Просила — распишись и получи.
Закат, прищурясь красноватым глазом,
нацеливает узкие лучи.
* * *
Как снежная пушка, бесшумным зарядом
набухла пушистая мгла,
и терпкая горечь по всем, кто не рядом,
упруго за горло взяла.
В тоскливое время распухших миндалин
согрей себе чай с молоком.
Ты просто по-русски нелепо ментален,
не стоит грустить ни о ком.
Не видно луны, дело близится к ночи,
мы сами себе сателлит.
Осеннюю песню миндальный молочник
тихонько скулит и скулит.
Смотри, как с беспечною волей цыгана
слетает снежок на поля.
И ясно, за что эта жизнь дорога нам,
и свежесть в молочном тумане циана,
и сладость, и яд миндаля.
Гладиолус
1.
Под первый снег вскрывается граница,
и через сердце тянется, узка,
бесшумная, глухая вереница —
твои потусторонние войска.
Вот так, гуськом, они текут поныне —
с незрячими очками на носу,
и осторожно головы больные
над бледной гололедицей несут.
И к ним уже не страшно впасть в немилость,
тут каждый силуэт тебе знаком,
и та, и та, что вдруг остановилась,
ладонь ко лбу приставив козырьком,
и смотрит в сад, где ты в квадрате света,
и тьма вокруг бормочет и поет,
и теплый дождь, и долго будет лето,
и гладиолус разевает рот.
2.
Не выходи на свежий голос
дождя, что с ночи моросит —
тебя укусит гладиолус
и смертной грустью заразит.
Вот так и стой, пока под веки
течет вельветовая тьма.
И ничего — ни зги, ни вехи,
лишь одиночество ума.
Лишь бормотанье, вздохи, всхлипы —
сырого сада колдовство.
Твой лоб невидимые липы
облепят мокрою листвой.
И ты, разинув третье око,
заглянешь в собственную тьму:
там тоже дождь, и одиноко
фонарик, брошенный в осоку,
мерцает никому.
* * *
Нету солнца которые
сутки,
облаками затянута высь.
Охренительно правы по сути,
мы по форме опять напились.
Опускается ниже и ниже
облаков обложная гряда.
Чтоб не ведать, что больше не вижу,
я смотреть не желаю туда,
где в тумане слоистом и вязком
исчезает последний редут —
никакие там гама да васко,
хоть убей, ни черта не найдут:
ни страны, ни зверюшки-тотема,
чтобы плакать, уткнувшись в него.
Исчерпалась навязшая тема,
ничего уже нет, ничего.
Ты сидишь неподвижный и белый,
словно мелом измазанный мим.
Я смотрю на тебя онемело:
что же стало с владеньем моим?
Вот тебе и весна-чаровница
с вдохновенной ее чепухой.
Что еще может с нами случиться
кроме солнца над черной рекой,
где откроется правда-изнанка
на безжалостно трезвом свету…
Посмотрю на тебя, словно Ванга,
и под черную воду уйду.
Журавлики
Я злая и противная, я ненавижу всех.
Сижу в убогой комнате, журавликов леплю:
вставляю в птичку каждую свой самый смертный грех,
и продаю на рынке их за штуку по рублю.
А птичку прикупившие с ней прибегут домой,
сожрут, давясь и чавкая, и пальцы обсосут.

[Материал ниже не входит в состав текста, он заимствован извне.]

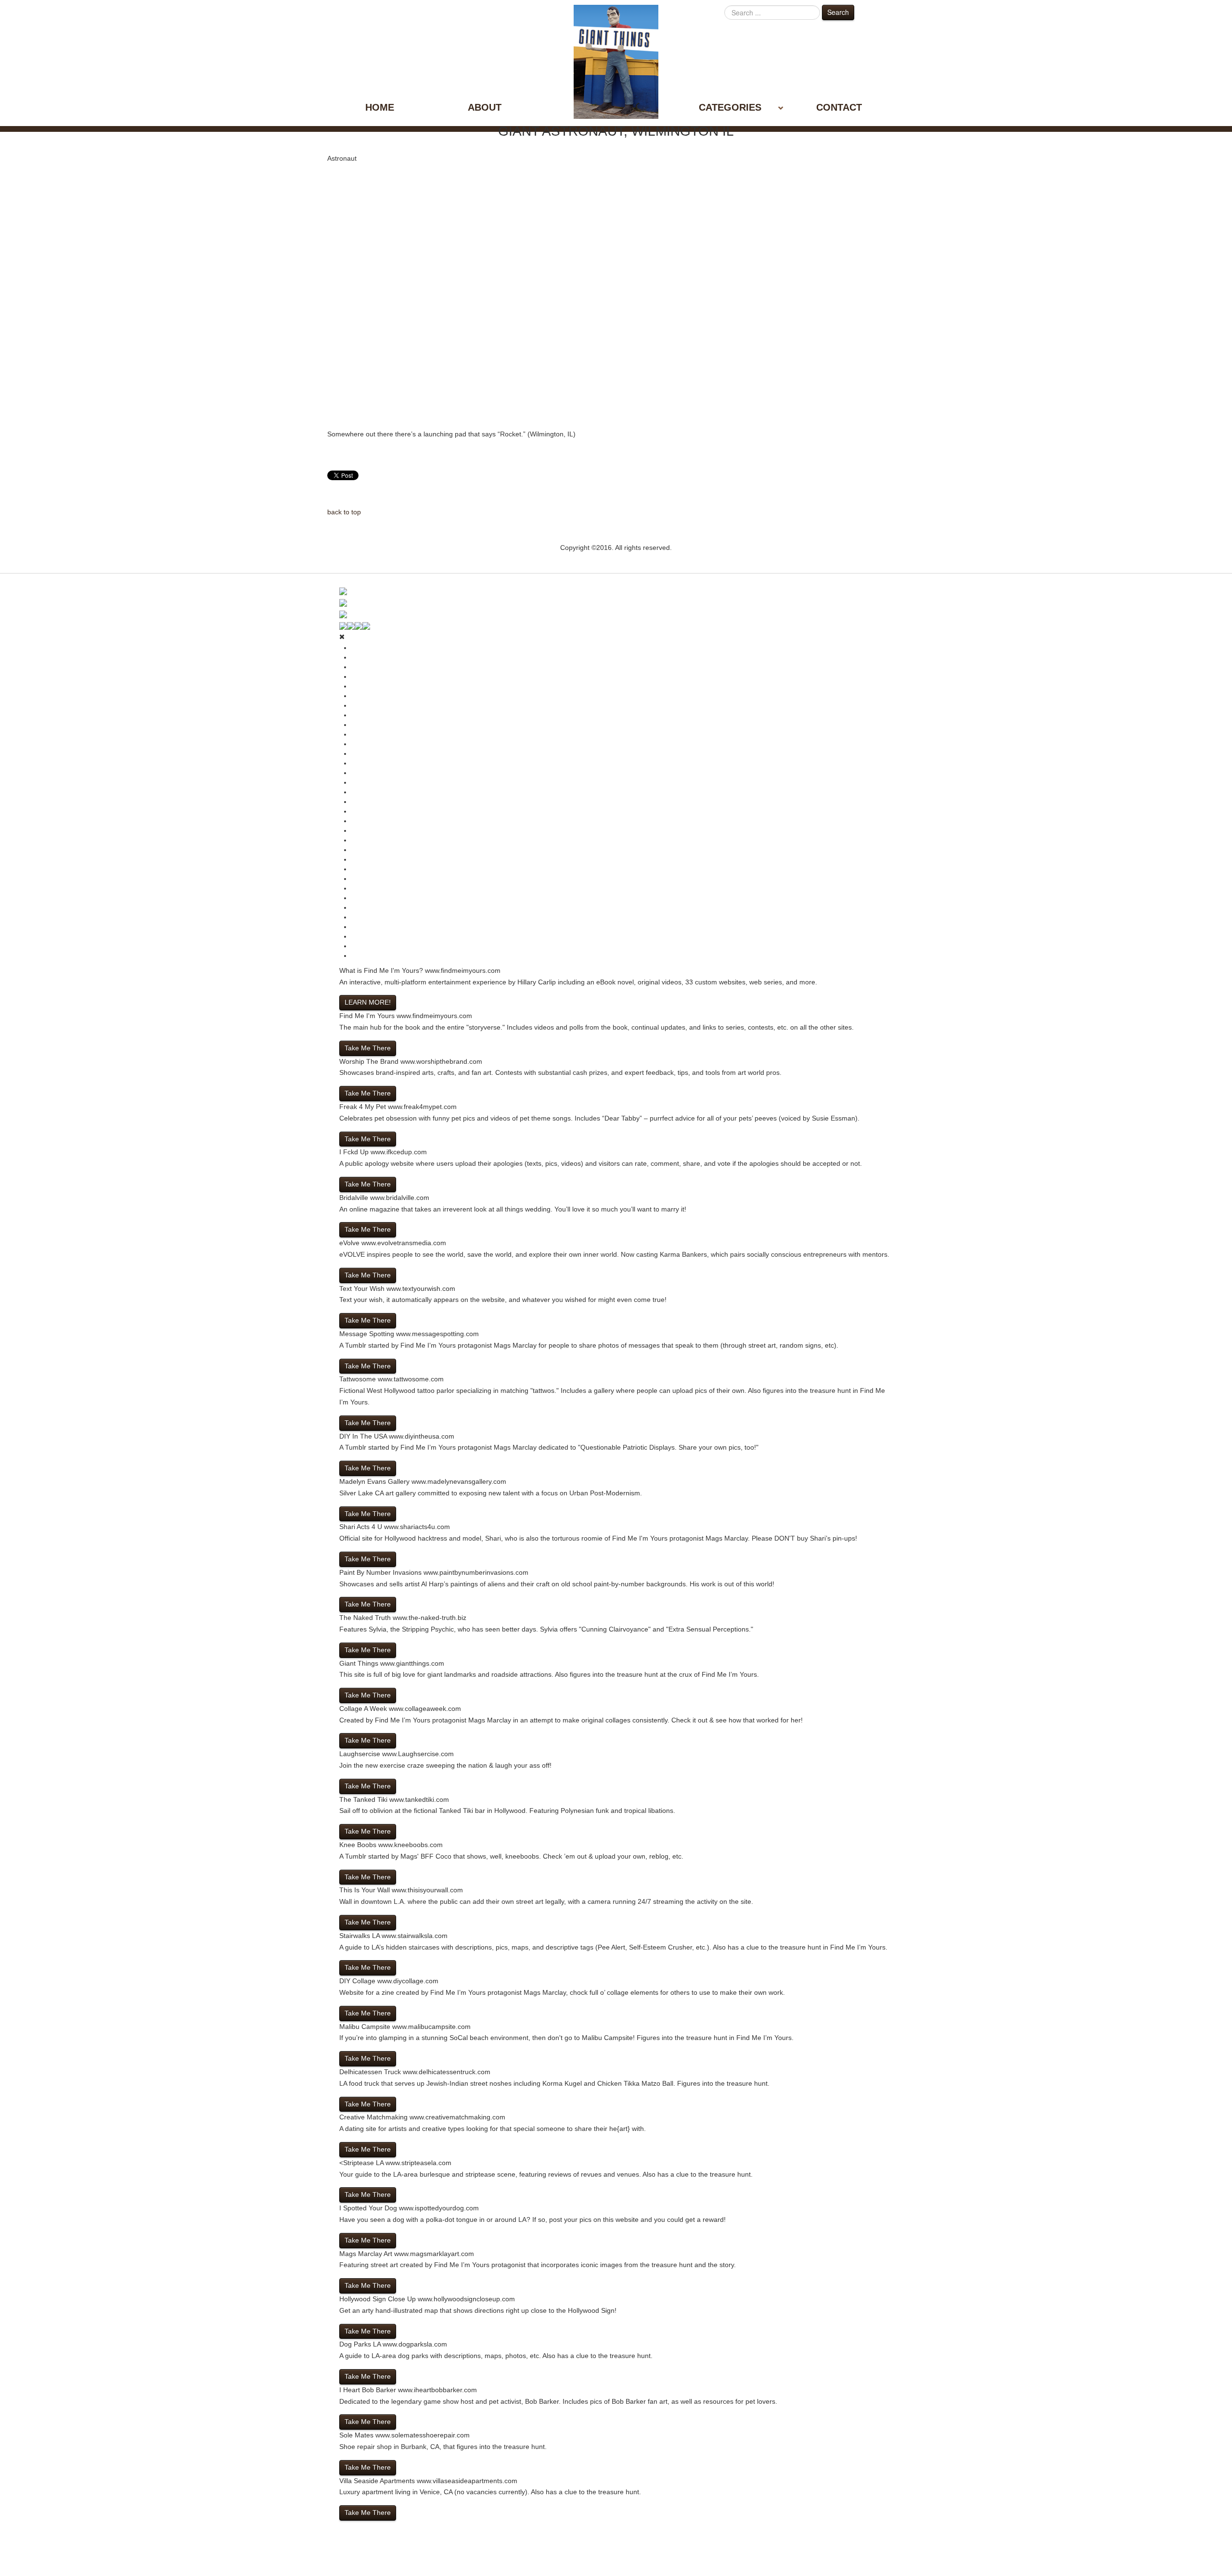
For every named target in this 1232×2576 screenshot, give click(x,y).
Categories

И станет мой грешок тогда практически не мой,
перетекая сумрачно в доверчивый сосуд.
А я леплю, хихикая, и мне не прекратить.
Сидят на полках птенчики и на меня глядят —
и столько их налеплено, что всех и не простить
ни богу, ни товарищу и никому подряд.
А если детка-детская журавлика возьмет
и скажет: «Мама-папочка, я это не хочу»,
ей руки-ноги выкрутят и будут круглый год
водить в плохую комнату к недетскому врачу.
Сопят-шуршат лепильщики за тоненькой стеной,
и глиняные шорохи ночами слышу я.
Не трожь меня, журавлики, летящие за мной,
я тоже детка, слышите, я детка быв-ша-я!
Ветер
первый ледок ломается с хрустом
солнце не греет осень горчит
все как обычно глупо и грустно
девочка плачет мальчик молчит
стонут качели жалобно-ржаво
счастья кораблик сорван с петель
что там про шарик пел окуджава
вот и накаркал — шар улетел
ветер лохматит гнезда вороньи
небо на нитке рвется из рук
девочка-ветка плащик-болонья
маленький парус первых разлук
мальчик-молчальник в курточке куцей
клены полощут небо в сети
он улетает чтоб не вернуться
девочка плачет чтобы расти
* * *
Бывает же такое в ноябре —
эмалевое небо голубеет,
и лезет к солнцу глупая трава,
обманутая этой ерундой.
И приобщаясь к призрачной игре,
дурацкое письмо пишу тебе я,
где восемнадцать мне едва-едва,
и ты такой смешной и молодой.
Где ты, как пионер, всегда готов,
и жизнь еще свежа и восполнима…
Пишу, пишу про все, чем мы сильны,
покуда ноября густеет мгла,
и в черных окнах скорых поездов,
что мчат нас в нескончаемую зиму,
неугасим, плывет снежок луны,
подтаявший от нашего тепла.
Крымское
Еле помню тебя — чудака, гордеца, иноверца,
обломавшего копья у стен моего равелина.
Но как сладко гудит ностальгия в зазубринах сердца,
наполняя вишневые соты печалью пчелиной.
Стрекотали часы под щекой — наш кузнечик несчастья.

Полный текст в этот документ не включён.